— start of Document section —
The influence most widely reported is the pentomino (a puzzle of shapes made from five squares) he enjoyed as a child. Interviewers describe him as having drawn the idea for Tetris from the pentomino toys he played with when young (Digital Trends, 2015). In his own words, he acknowledges a lifelong love of puzzles and board games: 'I was very interested in games. I liked to play every game. I like board games and everything' (Game Developer, 2010). The received account is that Tetris is what happens when you drop pentominoes down to four-cell tetrominoes and clear completed lines.
— end of Document section —
— start of Record excerpts —
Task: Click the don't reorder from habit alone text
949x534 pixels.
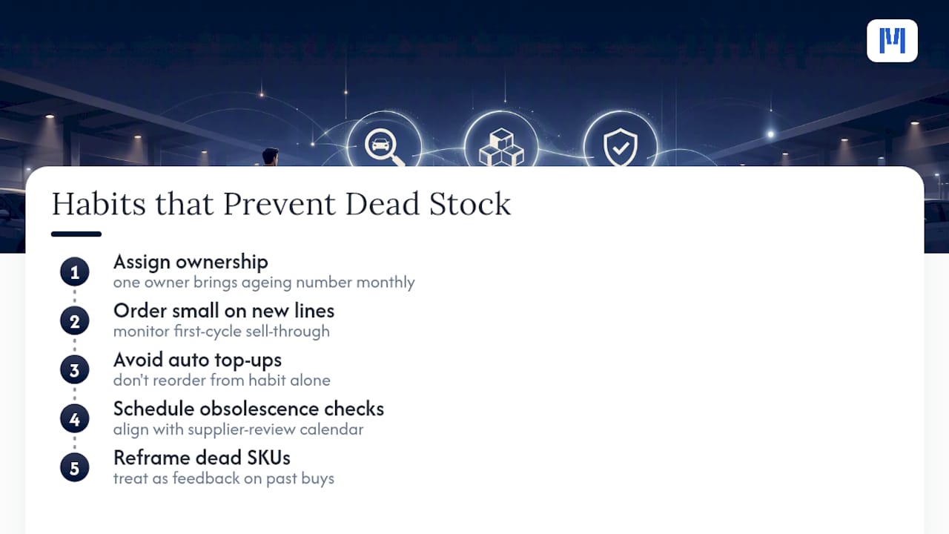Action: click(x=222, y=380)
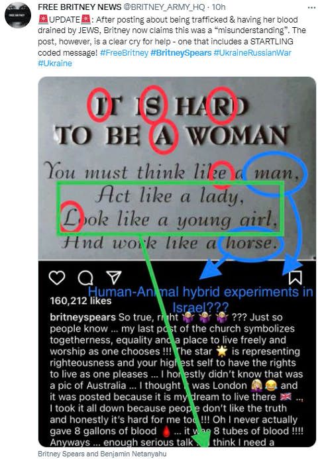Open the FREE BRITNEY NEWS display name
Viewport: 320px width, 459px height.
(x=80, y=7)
— end of Record excerpts —
◆ **Work to complete**:
1. In the passage on the origins of Tetris, why is the pentomino linked to the game's creation? Answer in one to three sentences.
2. According to the passage on the origins of Tetris, what is a pentomino?

◆ **Responses**:
1. Interviewers describe the creator of Tetris as having drawn the idea from the pentomino toys he played with when he was young. The common account says Tetris results from reducing pentominoes to four-square tetrominoes and clearing completed lines.

2. A puzzle of shapes made from five squares.